Richmond Mayor Tom Butt, an older, white, balding man in a suit and tie.

City Pride On the Line In Richmond-Oakland Census Competition

Richmond Mayor Tom Butt, an older, white, balding man in a suit and tie.

Richmond Mayor Tom Butt and his counterpart in Oakland, Libby Schaaf, have pitted their cities against each other in a friendly competition to encourage census participation. (City of Richmond)

By Michael J. Fitzgerald

Richmond Mayor Tom Butt and Oakland Mayor Libby Schaaf made a friendly wager in early July over which city would have the higher percentage of residents respond to the U.S. census by the early August deadline for self-reporting.

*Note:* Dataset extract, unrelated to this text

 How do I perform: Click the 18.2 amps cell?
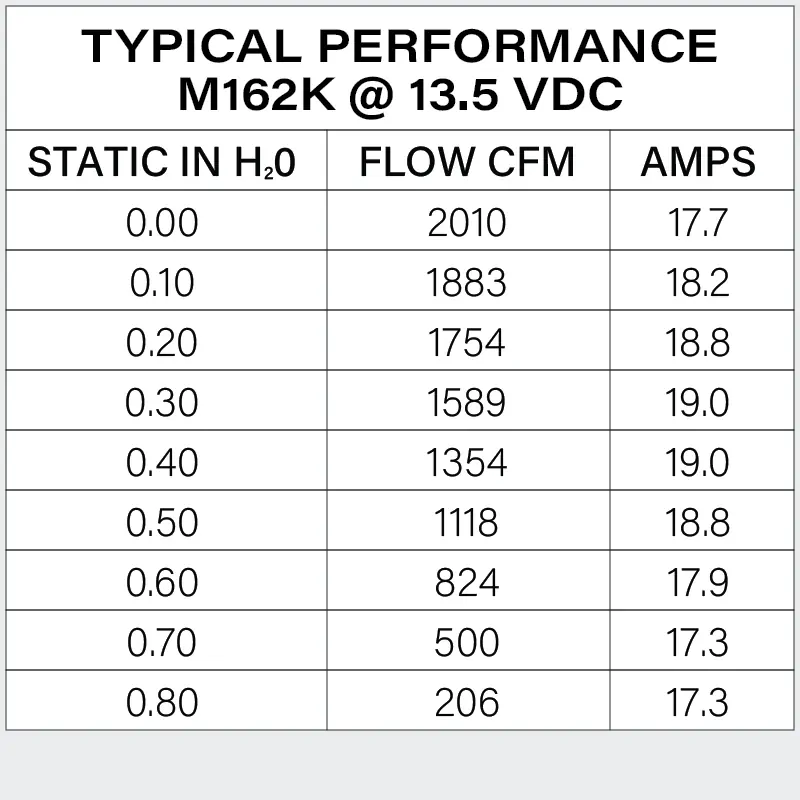[698, 282]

The prize agreed upon isn’t huge — a gift basket of local goods, with the mayoral winner announced Aug. 10.

But city pride is on the line.

“Completing the 2020 census is all about equity of resources and further improving quality of life in our city,” said Butt at the start of the challenge. “Let’s show Oakland how it’s done!”

Schaaf was equally ready to push Oakland residents to register — and claim the prize.

“An accurate census count is critical for Oakland to receive its fair share of federal funding for vital public services,” said Schaaf. “Bring it on, Richmond. Let’s make sure everyone gets counted!”

In the ensuing weeks, both mayors have participated in “census caravans,” which included groups of officials and census workers traveling through areas of their cities where hard-to-count people reside.

“We went winding through the streets of San Pablo, North Richmond and west Central Richmond, all critical time getting our census participation up,” Butt said at the end of the second caravan in late July. “We made a big splash with music, honking horns, signs and waves, hopefully pulling in more people to get counted.”

While Butt was drumming up participation with his Richmond caravans, Schaaf completed a caravan too, while also pushing the efforts of 700 volunteers to make phone calls to encourage residents to fill out the census forms.

The efforts of the mayors and many census workers in both cities have boosted the response rates in their respective municipalities. At the beginning of the challenge, the two cities were neck and neck. Oakland’s self-response rate was 63.3%. Richmond’s was 63.4%.

A month later, it’s still close to a dead heat.

Richmond has a response rate of 65.7%, up from nearly 48% in early April; Oakland is at 65.9% census officials said. Both cities are slightly outpacing the self-response rates in California (64.4%) and the U.S. overall (63.1%).

The response rates, which are updated daily at noon, can be checked online at:

Census takers will begin the Nonresponse Follow-up operation Aug. 11, going out to count households that have yet to respond.